But I'm not sure if your chart is telling you the truth. Most swords are nowhere near RC-60.
Some Japanese types with a hardened core and soft mild steel spine, sure I could believe that, but that is fairly unique.
Most are closer to a spring temper.

Doing tamishigiri requires a different edge than what you would ride into battle with.
People are soft on the outside and a little crunchy in the middle (not so crunchy as some would think). It does not take much to maim or sever something. If those (insert: "people", "zombies", "raidoactive zombie ninjas" etc... etc....) are wearing body armor it just gives several +1 for a tougher edge and focusing on removing limbs and leaving the body armor alone.

I'd say that the SINGLE most important trait of a sword is the guy driving it.
Go get a boat oar and make yourself a bokken/subrito. :)
 
Agree with the above. Of the remaining, would toughness be the next most important? Tough compromise if so.
 
I'd say the single most important trait of a sword would be the person (and their skill level) who's wielding it.

+1 for temper resistance. I'd probably want toughness next though.
 
umm we better check the definition of "temper resistance"...

I'll go out on a limb and suggest that temper resistance is the resistance of a hardened steel to being tempered, as in high temperature applications. If you need that in a sword you are a bada$$ Mother******

I'll take toughness as tested notched, the reason most of my swords are S-7
 
my thinking was that toughness was the most important thing. Seems that anything that may be forced to parry other weapons and cut through bone would need to be able to handle a large amount of shock
 
temper resistance? but why?

do you mean stress relief after every time you use your sword? or are you worry about the sudden increasing of temperature at the point of impact will mess up your sword?

by defination above, i think your mean the "fatigure strength, or fatigure limits". this is important. but before everything toughness has to come first. you have to make sure your sword is not going to break by a powerful mace blow. so, enough toughness is the number 1 thing. the fatigure limits will have to come in second.
 
I think the Temper Resistance is the steals ability to maintain it RHC hardness in a hi-temp environments.
I don’t think this benefits a sword unless you are cutting 1200* zombies.

Many of these steals can have there toughness increase by altering the HT protocol.

Why No 3V

Dan
 
Dan, i just picked a random chart that demonstrated the question. I didn't mean to limit it to those choices.

3v and Infi are both awesome... neither made the chart :(
 
Ah, temper resistance makes sense now. Thanks for the clarification.

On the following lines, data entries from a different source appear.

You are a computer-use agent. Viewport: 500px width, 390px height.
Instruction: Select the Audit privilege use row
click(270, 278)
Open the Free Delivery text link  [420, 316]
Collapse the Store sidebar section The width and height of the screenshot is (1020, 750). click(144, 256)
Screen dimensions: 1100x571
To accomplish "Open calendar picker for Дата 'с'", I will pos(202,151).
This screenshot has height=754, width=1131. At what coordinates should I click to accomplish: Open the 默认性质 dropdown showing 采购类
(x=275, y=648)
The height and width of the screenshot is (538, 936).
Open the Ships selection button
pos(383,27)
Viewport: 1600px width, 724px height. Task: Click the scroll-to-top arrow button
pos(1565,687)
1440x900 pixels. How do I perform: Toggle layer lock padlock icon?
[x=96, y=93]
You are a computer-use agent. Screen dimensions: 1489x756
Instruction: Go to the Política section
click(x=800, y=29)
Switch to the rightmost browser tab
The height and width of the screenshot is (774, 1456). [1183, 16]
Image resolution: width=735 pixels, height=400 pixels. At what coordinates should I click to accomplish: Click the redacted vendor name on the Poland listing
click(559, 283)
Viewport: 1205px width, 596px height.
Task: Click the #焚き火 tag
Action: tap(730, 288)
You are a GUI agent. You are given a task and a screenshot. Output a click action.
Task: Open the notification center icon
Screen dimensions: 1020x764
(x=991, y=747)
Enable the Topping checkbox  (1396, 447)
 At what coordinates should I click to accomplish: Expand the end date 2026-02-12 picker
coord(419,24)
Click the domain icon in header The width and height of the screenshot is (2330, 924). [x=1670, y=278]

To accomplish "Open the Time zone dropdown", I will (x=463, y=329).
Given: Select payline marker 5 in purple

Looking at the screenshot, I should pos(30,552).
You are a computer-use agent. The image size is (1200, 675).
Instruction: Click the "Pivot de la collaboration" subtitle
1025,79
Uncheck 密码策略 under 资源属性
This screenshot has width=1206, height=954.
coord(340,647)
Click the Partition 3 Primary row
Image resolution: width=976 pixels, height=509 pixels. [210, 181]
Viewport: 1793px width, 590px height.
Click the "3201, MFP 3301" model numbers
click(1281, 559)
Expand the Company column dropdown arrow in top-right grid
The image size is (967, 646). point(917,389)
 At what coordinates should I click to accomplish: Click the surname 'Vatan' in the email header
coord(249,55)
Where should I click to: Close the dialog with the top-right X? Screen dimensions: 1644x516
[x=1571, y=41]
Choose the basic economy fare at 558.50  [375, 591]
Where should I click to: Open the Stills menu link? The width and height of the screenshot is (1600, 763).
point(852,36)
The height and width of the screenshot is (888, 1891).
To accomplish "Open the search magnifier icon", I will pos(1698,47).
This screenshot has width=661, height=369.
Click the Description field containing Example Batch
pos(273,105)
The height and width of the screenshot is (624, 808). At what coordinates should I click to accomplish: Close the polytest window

Thinking about all this makes me wonder if swords are what they are not because of the driving need for a single outstanding trait but the need to balance a number of often contradictory traits. The blade needs to be tough, but the edge needs to be hard. It needs to be heavy enough to deal with hard targets but light enough to be maneuverable, etc.

Steel is just one of the factors and even then the sort of steel may dictate either changes in the sword or compromises in material to get all the factors to balance right.

Pattern welding and folding and laminating were developed precisely because different parts of the sword required different sorts of material characteristics to perform their function.
 
Replace "temper resistance" with "tensile strength" and the question makes a lot more sense. The ability to withstand deformation and fracture under both impact loading and tensile/torsion forces are critical attributes for a functional sword blade.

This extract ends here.